§ Problem to work on
Every line of the records that holds the word "This" should be copied out.

§ Supplied records
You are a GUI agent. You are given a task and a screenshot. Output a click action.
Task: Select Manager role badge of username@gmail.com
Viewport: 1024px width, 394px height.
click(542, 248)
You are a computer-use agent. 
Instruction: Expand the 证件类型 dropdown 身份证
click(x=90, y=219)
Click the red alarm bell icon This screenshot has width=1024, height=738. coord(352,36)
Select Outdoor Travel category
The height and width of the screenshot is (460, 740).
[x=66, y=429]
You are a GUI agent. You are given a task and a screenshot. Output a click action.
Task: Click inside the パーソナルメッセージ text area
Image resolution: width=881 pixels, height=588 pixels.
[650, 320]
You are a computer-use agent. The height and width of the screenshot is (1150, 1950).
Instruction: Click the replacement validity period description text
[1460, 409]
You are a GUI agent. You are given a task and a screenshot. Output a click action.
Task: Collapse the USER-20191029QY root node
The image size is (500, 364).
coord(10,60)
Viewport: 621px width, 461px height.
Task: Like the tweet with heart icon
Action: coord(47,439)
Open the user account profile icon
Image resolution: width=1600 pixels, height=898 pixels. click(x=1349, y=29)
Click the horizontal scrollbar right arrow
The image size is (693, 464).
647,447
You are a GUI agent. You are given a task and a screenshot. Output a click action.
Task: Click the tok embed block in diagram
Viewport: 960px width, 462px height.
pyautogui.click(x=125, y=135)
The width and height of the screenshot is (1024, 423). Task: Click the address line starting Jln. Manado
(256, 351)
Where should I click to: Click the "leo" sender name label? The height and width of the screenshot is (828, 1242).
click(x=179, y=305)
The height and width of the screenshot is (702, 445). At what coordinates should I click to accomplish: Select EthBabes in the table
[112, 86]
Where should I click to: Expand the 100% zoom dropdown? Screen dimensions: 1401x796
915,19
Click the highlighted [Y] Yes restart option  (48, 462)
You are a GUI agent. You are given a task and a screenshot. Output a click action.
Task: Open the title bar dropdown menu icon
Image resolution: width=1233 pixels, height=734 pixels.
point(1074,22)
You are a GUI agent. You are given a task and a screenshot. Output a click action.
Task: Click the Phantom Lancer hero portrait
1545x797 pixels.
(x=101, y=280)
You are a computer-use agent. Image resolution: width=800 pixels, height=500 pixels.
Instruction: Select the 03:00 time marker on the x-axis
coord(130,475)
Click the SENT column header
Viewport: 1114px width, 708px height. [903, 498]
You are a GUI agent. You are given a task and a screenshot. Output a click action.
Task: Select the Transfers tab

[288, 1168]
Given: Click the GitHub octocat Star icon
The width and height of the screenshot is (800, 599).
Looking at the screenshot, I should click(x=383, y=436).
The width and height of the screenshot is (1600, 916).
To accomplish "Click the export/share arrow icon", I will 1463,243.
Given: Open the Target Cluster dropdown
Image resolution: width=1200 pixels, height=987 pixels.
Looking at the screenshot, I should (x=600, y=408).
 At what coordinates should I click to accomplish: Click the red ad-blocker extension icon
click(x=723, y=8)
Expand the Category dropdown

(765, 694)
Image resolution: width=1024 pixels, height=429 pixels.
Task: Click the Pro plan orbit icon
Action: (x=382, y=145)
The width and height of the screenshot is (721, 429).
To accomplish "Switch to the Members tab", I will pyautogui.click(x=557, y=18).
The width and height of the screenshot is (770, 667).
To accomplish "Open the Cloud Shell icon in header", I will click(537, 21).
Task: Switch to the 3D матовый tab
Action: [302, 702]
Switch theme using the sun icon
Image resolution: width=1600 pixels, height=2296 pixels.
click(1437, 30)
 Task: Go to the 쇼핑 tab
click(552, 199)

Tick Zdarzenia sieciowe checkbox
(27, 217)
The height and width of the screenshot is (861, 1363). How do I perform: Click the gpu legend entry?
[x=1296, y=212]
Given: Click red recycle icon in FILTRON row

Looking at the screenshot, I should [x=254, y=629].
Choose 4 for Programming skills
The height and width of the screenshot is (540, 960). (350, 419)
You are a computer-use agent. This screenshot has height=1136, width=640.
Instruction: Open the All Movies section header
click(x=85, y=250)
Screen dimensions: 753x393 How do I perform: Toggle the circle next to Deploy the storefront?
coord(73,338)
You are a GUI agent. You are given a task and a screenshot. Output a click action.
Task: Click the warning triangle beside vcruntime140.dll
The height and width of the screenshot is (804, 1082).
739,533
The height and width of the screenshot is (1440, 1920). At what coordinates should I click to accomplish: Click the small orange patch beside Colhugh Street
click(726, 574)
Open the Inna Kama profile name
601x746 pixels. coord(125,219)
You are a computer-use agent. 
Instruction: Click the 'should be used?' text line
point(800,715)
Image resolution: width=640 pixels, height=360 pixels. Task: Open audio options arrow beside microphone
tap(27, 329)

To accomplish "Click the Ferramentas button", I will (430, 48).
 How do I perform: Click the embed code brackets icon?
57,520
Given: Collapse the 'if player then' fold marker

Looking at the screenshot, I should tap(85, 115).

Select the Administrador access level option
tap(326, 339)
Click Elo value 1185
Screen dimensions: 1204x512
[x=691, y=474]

§ Response
Click the red alarm bell icon This screenshot has width=1024, height=738. coord(352,36)
You are a computer-use agent. This screenshot has height=1136, width=640.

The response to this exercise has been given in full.